Yes, these are taxable events because the ETF isn't paying the taxes on the dividends which would taxed at a corporate rate which isn't what most people would want I believe. Though there is a bit more to the picture looking from
As you know, one of the main benefits of ETFs is the tax advantage it
holds over mutual funds. However, when it comes to paying taxes on ETF
dividends, the story is a little different.
Qualified ETF Dividends
There are two kinds of dividends that the stocks in an ETF may issue.
Qualified dividends and unqualified dividends. In order for an ETF
dividend to be taxed as qualified, the equity in the fund paying the
dividend must be owned by the investor for more than 60 days during
the 121-day period that begins 60 days before the ex-dividend date.
Also, it cannot be on the unqualified dividend list and it must be
paid by a U.S. or qualified foreign corporation.
The tax rate on qualified dividends is anywhere from 5% to 15%,
depending on your income tax rate. If you have an income tax rate of
25% or higher, then your qualified dividend is taxed at 15%. If your
income tax rate is less than 25%, then your qualified dividends are
taxed at 5% So far, so good.
Unqualified ETF Dividends
Unqualified dividends are those payouts that do not meet the
qualifications discussed above. In other words, they are dividends
that the government does not consider true dividends. Some examples
include dividends on money market accounts, dividends on short term
mutual fund capital gains, interest from your credit union, dividends
in your IRA, and dividends from REITs (real estate investment trusts).
In the case of unqualified dividends, these payouts are taxed at your
normal income tax rate. So if you have unqualified dividends from the
ETFs in your portfolio, then they will have a heavier tax burden than
the normal qualified dividends from these securities.
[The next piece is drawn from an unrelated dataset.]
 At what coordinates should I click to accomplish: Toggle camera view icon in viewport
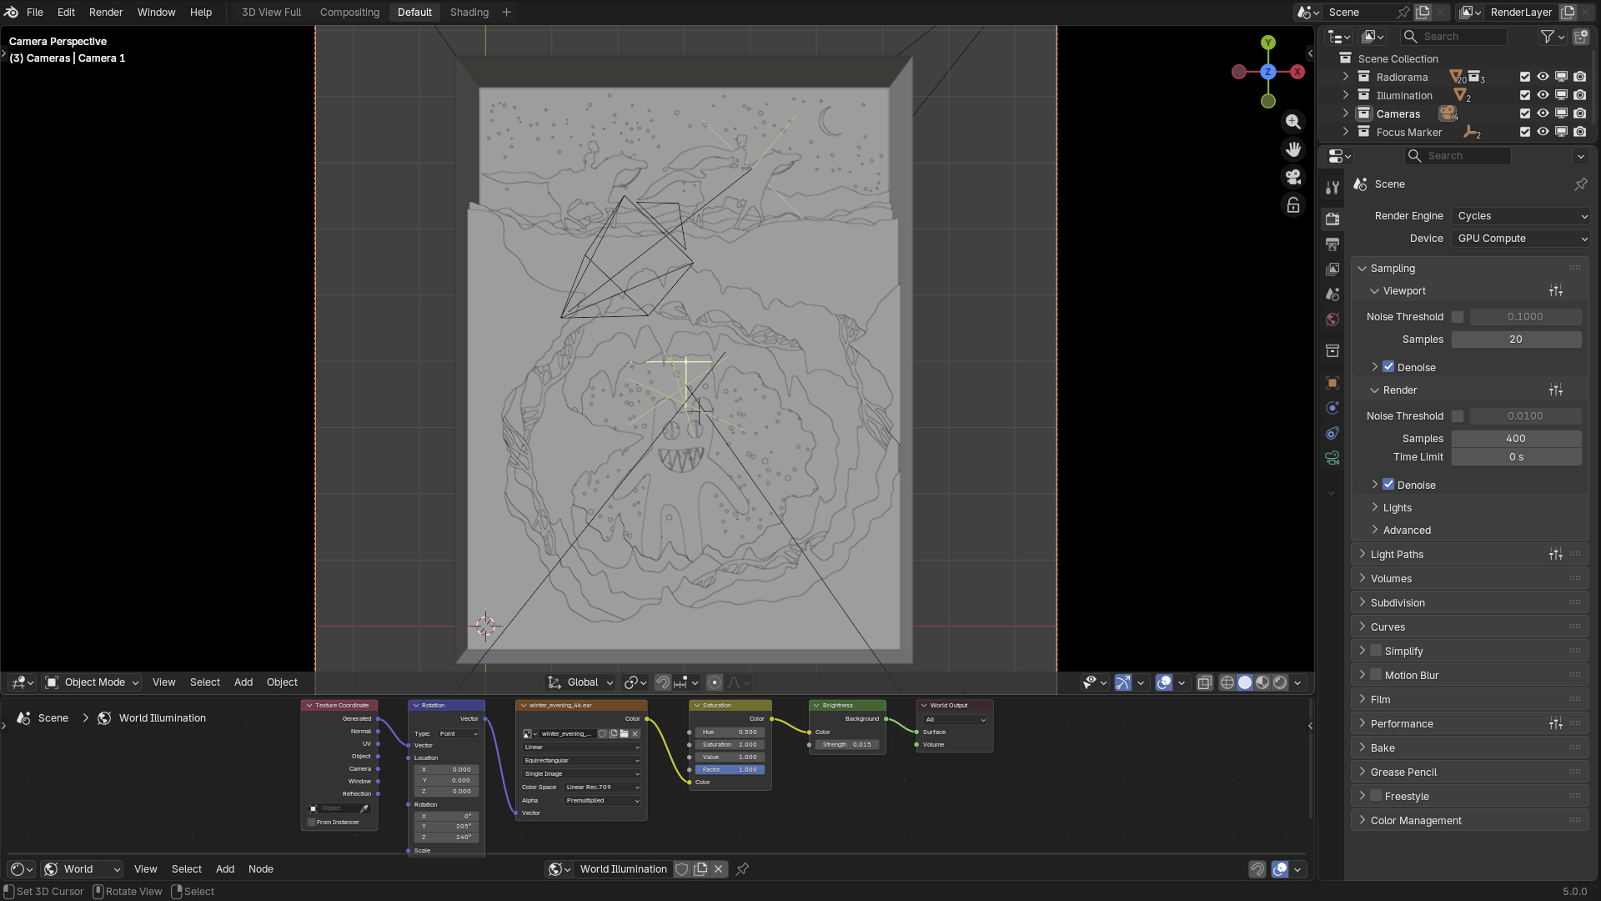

Keeping track of your Dividends
Knowing the difference between qualified and unqualified dividends is
very important in regard to ETFs. After you understand the concept,
you will need to put that knowledge to use as you track the dividend
payouts for all the stocks in your dividend ETFs (a spreadsheet may be
helpful). Once you have it all figured out, you can fill out your tax
forms correctly and file your return. Or you can do what most
investors do and hire a good tax accountant. Hopefully your gains will
cover his fee.
Hopefully that helps answer the question.
Generally, the fund will keep track over each quarter and make the distribution amongst the shares in the proper amount for the dividends it held. Initially, the "Unit Investment Trust" strategy used by the SPDRs of old, there wasn't any buying or selling within the trust and creation/redemption units would have to be done to change the portfolio. That has changed more recently and I'm not totally sure what mechanisms are now used though I do believe there isn't that much buying and selling within the fund as that would trigger capital gains which can be avoided through the creation/redemption mechanism within an ETF.
Don't forget that the quote you give doesn't state that there aren't additional shares of the ETF being purchased with the distribution and that would be a taxable transaction. While the broker may not charge to re-invest the distribution, the giving it out is taxable as this happens with mutual funds.